- **Work required**
Below are lines of data; restate word for word those running from the line containing "This screenshot has height=464, width=362." to the line containing "Click the Add", inclusive, and no others.

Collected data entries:
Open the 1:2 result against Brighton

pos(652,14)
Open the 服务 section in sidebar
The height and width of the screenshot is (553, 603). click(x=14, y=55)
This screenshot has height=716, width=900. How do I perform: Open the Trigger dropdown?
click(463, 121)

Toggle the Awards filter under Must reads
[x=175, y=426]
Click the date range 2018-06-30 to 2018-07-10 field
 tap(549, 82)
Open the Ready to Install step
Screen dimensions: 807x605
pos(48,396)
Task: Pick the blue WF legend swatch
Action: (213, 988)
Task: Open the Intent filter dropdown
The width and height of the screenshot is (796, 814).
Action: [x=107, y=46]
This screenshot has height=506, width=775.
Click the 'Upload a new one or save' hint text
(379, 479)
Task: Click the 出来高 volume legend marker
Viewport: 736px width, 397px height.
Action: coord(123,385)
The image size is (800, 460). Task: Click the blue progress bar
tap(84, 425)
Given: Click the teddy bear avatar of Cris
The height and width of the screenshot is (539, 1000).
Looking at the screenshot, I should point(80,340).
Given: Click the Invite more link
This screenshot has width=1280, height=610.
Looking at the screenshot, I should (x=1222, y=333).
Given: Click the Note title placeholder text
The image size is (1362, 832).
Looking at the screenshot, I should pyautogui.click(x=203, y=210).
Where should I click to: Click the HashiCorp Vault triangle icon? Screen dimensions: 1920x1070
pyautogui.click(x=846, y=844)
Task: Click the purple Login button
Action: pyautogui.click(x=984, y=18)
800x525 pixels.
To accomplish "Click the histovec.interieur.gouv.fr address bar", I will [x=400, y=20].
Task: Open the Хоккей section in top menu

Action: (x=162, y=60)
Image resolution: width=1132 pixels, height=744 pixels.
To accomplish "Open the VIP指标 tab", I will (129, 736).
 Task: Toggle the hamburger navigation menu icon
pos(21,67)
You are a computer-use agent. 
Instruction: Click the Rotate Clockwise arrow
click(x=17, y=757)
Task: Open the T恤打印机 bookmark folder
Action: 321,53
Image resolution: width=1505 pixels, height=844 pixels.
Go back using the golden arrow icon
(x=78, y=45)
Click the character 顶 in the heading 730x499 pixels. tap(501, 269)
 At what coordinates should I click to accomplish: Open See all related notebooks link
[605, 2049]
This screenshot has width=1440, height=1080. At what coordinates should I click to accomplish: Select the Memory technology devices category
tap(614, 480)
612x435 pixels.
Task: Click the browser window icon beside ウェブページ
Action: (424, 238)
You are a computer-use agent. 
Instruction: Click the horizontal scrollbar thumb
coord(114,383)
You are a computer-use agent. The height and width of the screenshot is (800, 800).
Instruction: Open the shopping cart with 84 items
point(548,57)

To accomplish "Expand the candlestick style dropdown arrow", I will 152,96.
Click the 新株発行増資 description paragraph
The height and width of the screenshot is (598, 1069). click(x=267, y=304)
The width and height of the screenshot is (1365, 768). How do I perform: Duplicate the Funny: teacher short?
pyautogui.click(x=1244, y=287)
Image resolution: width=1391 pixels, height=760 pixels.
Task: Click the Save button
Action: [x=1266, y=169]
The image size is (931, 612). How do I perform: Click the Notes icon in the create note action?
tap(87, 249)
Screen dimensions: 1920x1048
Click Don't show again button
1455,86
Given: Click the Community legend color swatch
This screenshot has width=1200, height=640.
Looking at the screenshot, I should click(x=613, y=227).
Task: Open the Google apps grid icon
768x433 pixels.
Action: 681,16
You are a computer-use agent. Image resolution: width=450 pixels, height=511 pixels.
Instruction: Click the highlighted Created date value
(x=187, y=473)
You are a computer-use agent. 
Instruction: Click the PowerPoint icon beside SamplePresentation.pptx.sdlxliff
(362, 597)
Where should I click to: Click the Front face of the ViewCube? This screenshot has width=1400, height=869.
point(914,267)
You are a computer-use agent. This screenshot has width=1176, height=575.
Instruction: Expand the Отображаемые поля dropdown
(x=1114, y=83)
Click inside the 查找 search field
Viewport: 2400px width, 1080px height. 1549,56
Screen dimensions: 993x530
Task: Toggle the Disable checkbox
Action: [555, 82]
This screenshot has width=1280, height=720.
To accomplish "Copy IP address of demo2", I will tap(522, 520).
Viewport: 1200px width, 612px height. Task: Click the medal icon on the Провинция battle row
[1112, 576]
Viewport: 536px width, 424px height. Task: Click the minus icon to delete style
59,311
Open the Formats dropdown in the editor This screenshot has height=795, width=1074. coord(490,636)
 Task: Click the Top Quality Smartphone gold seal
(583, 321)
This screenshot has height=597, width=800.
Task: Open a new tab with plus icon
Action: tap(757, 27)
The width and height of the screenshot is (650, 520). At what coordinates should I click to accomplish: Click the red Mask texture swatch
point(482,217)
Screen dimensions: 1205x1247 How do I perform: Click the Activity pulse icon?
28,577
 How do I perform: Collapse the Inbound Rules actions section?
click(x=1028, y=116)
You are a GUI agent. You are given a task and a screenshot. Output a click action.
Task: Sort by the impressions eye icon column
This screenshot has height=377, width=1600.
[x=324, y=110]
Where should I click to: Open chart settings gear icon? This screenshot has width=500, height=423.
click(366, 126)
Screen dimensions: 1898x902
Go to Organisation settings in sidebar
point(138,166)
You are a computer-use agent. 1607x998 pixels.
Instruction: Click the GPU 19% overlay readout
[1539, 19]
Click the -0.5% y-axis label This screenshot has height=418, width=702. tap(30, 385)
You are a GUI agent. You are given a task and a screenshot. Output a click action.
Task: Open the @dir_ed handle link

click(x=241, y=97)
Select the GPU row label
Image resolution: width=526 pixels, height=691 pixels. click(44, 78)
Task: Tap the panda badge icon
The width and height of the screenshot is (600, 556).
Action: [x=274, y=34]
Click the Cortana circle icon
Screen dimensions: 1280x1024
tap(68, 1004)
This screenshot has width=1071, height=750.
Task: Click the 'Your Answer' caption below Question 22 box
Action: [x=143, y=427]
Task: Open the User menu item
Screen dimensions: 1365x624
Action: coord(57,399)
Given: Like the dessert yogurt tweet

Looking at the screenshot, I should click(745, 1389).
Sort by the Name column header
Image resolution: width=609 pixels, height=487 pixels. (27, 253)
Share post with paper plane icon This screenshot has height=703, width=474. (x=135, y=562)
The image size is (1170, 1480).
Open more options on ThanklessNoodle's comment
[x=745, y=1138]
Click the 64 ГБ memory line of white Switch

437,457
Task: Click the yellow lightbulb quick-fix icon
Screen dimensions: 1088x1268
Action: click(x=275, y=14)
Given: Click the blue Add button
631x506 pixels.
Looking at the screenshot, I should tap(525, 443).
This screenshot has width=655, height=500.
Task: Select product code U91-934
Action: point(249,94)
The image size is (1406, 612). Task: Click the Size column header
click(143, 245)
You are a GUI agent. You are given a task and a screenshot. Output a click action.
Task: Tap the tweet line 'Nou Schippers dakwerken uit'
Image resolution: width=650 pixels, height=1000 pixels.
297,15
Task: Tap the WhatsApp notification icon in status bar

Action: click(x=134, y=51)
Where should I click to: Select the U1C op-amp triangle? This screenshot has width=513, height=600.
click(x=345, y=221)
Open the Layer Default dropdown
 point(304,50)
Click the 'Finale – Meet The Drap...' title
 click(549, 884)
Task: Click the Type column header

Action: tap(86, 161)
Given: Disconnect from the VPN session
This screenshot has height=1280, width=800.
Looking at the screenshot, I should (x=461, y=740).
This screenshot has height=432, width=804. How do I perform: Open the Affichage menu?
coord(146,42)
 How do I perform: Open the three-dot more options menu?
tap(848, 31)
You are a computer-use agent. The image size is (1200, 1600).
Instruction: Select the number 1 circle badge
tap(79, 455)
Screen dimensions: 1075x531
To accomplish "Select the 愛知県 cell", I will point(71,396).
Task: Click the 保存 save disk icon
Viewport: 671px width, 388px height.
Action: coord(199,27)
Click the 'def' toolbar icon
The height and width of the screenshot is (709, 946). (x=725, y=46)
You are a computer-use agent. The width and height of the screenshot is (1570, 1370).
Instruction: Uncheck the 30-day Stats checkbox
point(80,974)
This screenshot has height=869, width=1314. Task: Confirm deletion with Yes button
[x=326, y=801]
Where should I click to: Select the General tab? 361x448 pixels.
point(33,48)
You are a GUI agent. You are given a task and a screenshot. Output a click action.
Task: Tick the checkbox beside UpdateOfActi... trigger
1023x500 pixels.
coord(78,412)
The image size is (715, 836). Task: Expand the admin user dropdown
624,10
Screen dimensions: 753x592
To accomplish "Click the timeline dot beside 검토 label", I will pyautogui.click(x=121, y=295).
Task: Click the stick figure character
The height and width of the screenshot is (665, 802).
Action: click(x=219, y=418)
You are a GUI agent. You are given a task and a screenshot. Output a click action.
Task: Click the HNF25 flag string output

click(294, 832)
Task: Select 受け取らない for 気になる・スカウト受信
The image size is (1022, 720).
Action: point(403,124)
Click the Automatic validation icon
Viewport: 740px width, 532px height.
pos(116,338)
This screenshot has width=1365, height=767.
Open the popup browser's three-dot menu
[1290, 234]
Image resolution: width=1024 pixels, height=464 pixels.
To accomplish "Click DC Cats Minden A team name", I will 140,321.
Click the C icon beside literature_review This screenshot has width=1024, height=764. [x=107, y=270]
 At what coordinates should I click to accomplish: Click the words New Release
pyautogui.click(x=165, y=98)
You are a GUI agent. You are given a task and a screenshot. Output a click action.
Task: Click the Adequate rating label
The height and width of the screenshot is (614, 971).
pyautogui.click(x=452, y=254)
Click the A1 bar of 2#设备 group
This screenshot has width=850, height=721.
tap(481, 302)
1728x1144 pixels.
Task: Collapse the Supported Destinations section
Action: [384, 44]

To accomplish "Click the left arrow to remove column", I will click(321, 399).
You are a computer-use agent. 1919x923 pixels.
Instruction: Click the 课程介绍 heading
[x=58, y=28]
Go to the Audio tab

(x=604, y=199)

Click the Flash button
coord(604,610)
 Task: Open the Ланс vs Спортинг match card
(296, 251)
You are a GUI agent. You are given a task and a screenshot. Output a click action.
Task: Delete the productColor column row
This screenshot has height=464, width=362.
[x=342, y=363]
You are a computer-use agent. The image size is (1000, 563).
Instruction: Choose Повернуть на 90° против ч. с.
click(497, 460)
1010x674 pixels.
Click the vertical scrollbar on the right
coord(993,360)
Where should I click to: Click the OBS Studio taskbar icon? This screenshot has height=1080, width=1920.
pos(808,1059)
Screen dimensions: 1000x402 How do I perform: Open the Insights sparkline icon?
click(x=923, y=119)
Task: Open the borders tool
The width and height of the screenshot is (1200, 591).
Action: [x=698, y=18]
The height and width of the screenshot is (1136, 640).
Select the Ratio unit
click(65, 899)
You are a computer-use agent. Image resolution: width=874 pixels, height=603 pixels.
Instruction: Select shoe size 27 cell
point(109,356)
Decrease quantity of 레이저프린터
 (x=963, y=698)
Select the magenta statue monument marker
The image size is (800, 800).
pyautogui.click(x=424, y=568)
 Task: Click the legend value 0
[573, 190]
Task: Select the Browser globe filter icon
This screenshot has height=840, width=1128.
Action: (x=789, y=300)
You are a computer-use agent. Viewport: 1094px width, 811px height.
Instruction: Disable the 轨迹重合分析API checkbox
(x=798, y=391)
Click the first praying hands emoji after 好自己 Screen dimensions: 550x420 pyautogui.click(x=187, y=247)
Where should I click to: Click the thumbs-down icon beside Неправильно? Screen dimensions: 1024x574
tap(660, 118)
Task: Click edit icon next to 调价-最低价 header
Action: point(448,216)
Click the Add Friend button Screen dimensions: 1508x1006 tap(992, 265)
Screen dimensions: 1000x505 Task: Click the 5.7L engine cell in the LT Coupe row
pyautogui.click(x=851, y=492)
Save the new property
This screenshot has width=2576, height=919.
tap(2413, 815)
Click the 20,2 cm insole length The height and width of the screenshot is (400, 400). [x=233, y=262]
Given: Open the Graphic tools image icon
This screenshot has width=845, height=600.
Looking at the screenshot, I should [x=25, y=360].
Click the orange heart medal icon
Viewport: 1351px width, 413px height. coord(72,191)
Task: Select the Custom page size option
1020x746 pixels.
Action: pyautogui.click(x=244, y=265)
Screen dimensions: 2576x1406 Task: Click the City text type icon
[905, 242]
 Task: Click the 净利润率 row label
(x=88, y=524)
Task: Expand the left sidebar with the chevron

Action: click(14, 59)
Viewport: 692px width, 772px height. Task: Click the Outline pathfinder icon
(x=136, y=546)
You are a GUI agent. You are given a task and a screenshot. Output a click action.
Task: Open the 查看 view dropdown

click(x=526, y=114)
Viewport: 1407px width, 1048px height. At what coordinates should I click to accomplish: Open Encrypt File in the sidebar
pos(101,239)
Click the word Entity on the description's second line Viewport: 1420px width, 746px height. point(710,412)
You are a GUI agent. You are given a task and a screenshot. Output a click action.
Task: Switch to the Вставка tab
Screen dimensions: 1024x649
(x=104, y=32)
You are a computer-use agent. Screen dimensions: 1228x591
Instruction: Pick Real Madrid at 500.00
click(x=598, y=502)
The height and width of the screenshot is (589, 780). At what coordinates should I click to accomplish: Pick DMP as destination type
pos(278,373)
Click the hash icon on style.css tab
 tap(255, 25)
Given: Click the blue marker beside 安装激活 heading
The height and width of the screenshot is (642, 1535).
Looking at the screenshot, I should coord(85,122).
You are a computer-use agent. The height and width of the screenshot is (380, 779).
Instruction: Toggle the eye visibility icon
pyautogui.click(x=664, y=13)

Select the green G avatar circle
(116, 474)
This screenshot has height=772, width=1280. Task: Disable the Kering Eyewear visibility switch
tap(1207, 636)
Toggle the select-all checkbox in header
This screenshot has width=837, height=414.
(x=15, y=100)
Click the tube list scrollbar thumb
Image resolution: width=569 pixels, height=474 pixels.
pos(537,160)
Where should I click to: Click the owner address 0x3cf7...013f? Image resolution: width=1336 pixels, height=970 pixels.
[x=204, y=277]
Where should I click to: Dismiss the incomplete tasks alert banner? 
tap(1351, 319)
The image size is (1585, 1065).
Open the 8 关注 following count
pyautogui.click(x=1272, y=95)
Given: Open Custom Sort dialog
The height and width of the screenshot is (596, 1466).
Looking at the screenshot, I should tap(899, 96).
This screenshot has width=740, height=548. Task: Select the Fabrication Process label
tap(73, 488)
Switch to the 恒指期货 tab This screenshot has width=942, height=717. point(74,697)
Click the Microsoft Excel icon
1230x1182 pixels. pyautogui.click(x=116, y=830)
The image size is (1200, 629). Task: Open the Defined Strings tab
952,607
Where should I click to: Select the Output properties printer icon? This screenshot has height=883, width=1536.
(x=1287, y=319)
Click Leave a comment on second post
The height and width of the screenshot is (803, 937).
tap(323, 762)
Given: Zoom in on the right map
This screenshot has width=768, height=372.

- **Solution to this task**
This screenshot has height=464, width=362.
[x=342, y=363]
You are a computer-use agent. The image size is (1000, 563).
Instruction: Choose Повернуть на 90° против ч. с.
click(497, 460)
1010x674 pixels.
Click the vertical scrollbar on the right
coord(993,360)
Where should I click to: Click the OBS Studio taskbar icon? This screenshot has height=1080, width=1920.
pos(808,1059)
Screen dimensions: 1000x402 How do I perform: Open the Insights sparkline icon?
click(x=923, y=119)
Task: Open the borders tool
The width and height of the screenshot is (1200, 591).
Action: [x=698, y=18]
The height and width of the screenshot is (1136, 640).
Select the Ratio unit
click(65, 899)
You are a computer-use agent. Image resolution: width=874 pixels, height=603 pixels.
Instruction: Select shoe size 27 cell
point(109,356)
Decrease quantity of 레이저프린터
 (x=963, y=698)
Select the magenta statue monument marker
The image size is (800, 800).
pyautogui.click(x=424, y=568)
 Task: Click the legend value 0
[573, 190]
Task: Select the Browser globe filter icon
This screenshot has height=840, width=1128.
Action: (x=789, y=300)
You are a computer-use agent. Viewport: 1094px width, 811px height.
Instruction: Disable the 轨迹重合分析API checkbox
(x=798, y=391)
Click the first praying hands emoji after 好自己 Screen dimensions: 550x420 pyautogui.click(x=187, y=247)
Where should I click to: Click the thumbs-down icon beside Неправильно? Screen dimensions: 1024x574
tap(660, 118)
Task: Click edit icon next to 调价-最低价 header
Action: point(448,216)
Click the Add Friend button Screen dimensions: 1508x1006 tap(992, 265)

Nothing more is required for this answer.